Canadian Mortgage Calculator
$0.00 / payment
| Year | Principal Paid | Interest Paid | Ending Balance |
|---|
Why Canadian Mortgages Compound Differently Than U.S. Mortgages
By federal law, Canadian fixed-rate mortgages must compound semi-annually, not monthly. That means the rate you're quoted (say, 5.25%) is a nominal annual rate compounded twice a year, not twelve times. To get the true monthly rate for payment calculations, this calculator first finds the semi-annual periodic rate (annualRate / 2), then converts it to an equivalent effective monthly rate using (1 + annualRate/2)^(1/6) - 1. This produces a slightly lower monthly rate than simply dividing the annual rate by 12, which is how most U.S. calculators (including our own mortgage calculator) handle it. Skipping this conversion is the most common reason online Canadian mortgage estimates come out wrong.

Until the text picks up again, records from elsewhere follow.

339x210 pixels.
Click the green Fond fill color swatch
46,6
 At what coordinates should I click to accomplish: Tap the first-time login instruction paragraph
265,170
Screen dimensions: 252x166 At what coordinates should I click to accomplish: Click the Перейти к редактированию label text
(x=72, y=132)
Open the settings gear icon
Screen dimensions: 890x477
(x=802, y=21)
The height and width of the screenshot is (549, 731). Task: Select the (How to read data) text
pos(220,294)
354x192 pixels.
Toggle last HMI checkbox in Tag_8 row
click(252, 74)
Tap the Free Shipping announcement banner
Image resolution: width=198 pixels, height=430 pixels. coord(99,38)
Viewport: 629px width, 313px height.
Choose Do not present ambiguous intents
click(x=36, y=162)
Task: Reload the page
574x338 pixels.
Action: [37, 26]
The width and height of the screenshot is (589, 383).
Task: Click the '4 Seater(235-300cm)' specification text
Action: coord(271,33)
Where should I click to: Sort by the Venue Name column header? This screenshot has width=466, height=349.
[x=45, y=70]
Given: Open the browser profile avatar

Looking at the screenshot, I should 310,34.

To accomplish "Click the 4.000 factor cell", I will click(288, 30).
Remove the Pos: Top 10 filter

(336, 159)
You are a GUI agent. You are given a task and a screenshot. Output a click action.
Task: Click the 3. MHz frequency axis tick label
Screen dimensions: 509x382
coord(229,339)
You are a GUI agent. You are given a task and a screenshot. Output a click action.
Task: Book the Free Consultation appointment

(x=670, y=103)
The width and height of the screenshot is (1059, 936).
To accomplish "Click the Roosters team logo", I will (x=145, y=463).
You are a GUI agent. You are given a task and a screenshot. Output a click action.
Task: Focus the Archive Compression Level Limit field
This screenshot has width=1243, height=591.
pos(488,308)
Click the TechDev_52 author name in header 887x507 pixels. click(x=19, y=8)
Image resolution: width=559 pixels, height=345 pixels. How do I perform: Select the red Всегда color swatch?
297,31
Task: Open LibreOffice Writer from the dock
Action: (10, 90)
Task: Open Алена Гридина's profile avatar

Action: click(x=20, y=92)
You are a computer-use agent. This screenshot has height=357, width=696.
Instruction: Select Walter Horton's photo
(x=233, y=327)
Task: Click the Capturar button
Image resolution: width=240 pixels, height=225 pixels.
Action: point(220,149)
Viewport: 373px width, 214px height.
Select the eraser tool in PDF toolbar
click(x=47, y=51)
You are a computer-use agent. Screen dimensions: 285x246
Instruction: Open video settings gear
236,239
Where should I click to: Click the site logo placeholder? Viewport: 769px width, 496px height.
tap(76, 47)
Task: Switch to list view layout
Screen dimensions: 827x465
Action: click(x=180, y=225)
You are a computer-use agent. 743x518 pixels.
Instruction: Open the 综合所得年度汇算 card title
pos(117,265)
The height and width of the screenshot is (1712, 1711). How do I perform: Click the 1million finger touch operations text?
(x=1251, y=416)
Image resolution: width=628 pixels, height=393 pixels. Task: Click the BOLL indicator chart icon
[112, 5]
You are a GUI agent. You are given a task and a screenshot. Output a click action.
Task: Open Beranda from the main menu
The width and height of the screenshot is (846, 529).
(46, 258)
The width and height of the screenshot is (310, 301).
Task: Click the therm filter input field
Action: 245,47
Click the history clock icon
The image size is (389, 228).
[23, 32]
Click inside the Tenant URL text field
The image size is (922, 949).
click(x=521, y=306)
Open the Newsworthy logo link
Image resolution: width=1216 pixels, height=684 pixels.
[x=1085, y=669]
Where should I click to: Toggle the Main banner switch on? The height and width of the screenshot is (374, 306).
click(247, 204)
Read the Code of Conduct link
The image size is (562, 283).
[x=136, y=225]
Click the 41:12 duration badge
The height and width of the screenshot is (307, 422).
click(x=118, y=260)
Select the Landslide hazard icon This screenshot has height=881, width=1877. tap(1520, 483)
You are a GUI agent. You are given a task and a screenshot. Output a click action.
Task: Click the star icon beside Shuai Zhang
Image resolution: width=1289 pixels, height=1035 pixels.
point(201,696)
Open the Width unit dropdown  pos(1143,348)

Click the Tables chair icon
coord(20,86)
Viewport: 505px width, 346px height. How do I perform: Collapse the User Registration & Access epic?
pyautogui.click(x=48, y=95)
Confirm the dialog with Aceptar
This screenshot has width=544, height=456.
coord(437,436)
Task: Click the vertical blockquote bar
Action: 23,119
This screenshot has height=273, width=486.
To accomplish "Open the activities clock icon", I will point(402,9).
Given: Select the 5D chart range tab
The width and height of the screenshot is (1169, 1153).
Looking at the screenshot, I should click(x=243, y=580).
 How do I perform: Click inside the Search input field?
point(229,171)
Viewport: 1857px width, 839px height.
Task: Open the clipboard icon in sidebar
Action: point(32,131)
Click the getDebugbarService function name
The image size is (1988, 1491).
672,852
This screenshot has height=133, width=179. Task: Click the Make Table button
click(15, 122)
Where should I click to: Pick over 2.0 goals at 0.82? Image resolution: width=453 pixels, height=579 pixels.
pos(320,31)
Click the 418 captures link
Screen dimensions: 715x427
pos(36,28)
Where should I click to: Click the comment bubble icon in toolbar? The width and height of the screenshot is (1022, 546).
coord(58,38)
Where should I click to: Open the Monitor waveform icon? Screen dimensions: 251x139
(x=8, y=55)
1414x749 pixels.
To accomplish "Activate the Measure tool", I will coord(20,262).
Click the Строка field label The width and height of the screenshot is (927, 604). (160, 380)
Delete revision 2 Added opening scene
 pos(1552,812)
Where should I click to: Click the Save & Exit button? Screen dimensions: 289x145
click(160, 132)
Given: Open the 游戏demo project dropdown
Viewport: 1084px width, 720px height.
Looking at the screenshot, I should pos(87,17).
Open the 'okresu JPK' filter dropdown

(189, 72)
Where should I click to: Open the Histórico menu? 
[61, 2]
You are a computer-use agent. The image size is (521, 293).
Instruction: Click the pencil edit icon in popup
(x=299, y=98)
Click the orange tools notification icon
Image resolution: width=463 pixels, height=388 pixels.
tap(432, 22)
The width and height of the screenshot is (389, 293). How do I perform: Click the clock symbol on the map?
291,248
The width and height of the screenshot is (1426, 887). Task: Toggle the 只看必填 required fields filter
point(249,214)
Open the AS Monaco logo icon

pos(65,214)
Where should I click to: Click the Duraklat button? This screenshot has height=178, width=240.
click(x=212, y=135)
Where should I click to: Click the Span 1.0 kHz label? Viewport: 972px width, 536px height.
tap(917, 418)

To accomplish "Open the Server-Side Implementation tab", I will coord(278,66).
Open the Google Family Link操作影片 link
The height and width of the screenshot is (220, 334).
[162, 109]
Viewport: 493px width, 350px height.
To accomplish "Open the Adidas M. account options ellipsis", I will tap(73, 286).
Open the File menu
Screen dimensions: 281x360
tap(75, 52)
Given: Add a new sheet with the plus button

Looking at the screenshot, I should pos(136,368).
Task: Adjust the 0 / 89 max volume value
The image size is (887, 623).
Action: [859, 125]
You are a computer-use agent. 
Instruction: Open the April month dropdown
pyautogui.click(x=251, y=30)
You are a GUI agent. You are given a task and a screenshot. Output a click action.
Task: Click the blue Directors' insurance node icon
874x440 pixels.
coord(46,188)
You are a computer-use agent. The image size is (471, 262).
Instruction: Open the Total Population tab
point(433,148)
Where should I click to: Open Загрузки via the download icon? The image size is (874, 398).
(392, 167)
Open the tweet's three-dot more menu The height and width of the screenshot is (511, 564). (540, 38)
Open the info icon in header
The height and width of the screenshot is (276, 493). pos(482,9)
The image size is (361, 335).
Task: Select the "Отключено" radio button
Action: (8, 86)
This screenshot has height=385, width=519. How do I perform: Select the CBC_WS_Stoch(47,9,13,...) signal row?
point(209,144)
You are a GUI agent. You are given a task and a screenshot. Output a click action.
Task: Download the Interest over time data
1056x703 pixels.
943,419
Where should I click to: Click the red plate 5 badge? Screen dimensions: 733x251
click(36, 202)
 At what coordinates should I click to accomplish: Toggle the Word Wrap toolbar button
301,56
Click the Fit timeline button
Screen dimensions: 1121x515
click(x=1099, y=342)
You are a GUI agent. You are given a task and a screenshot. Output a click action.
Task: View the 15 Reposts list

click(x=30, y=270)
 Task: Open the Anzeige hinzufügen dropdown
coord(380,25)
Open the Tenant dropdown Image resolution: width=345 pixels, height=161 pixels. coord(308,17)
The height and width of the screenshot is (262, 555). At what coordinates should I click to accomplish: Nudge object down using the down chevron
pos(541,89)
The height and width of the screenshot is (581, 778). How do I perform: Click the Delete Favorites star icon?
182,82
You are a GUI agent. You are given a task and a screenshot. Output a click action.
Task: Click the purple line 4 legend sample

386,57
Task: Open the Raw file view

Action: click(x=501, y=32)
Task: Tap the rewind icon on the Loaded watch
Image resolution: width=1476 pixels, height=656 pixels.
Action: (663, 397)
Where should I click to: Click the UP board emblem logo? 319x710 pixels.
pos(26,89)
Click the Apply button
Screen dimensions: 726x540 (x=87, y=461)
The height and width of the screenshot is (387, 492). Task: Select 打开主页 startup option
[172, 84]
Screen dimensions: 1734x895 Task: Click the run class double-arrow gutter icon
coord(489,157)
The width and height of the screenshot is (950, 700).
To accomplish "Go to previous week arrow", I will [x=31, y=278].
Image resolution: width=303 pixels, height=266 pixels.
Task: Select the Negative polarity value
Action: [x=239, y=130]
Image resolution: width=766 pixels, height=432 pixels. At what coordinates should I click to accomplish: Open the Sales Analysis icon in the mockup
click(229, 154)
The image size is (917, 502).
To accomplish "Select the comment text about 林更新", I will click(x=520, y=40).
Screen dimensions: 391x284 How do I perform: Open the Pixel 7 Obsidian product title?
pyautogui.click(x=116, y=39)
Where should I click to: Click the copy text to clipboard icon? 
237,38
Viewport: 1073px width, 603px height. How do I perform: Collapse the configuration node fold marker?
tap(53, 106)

Term vs. Amortization: Two Different Clocks
Canadian mortgages separate the amortization period (the total time, often 25 or 30 years, over which the loan is scheduled to be paid off) from the term (typically 1 to 10 years, after which you must renew at whatever rate is available). This calculator shows both the full amortization schedule and the balance still owing when your current term ends — the number you'll actually be renewing or renegotiating against. A shorter term with a lower rate can look attractive, but it also means facing rate uncertainty sooner.
CMHC Insurance and the 20% Rule
If your down payment is less than 20% of the home price, Canadian lenders require mortgage default insurance, most commonly through CMHC. This calculator applies a simplified premium schedule based on your loan-to-value ratio and adds it directly to your mortgage principal, which is how it's typically financed in practice. If you're still deciding how much to put down, the down payment calculator and house affordability calculator can help you weigh a larger down payment against your other financial goals.
Frequently Asked Questions
Why is my payment different from a US mortgage calculator using the same rate?
Canadian mortgages are legally compounded semi-annually, while US mortgages compound monthly. A 5.25% Canadian rate produces a slightly lower effective monthly rate than simply dividing 5.25% by 12, so payments calculated the Canadian way will usually come out marginally lower than a US-style calculator using the same nominal rate.
What is the difference between the mortgage term and the amortization period?
The amortization period (often 25 or 30 years) is the total time scheduled to pay off the loan, while the term (commonly 1 to 5 years) is how long your current interest rate and lender agreement lasts before you must renew. This calculator shows the balance still owing at the end of your chosen term, which is the amount you'll be renewing against, possibly at a different rate.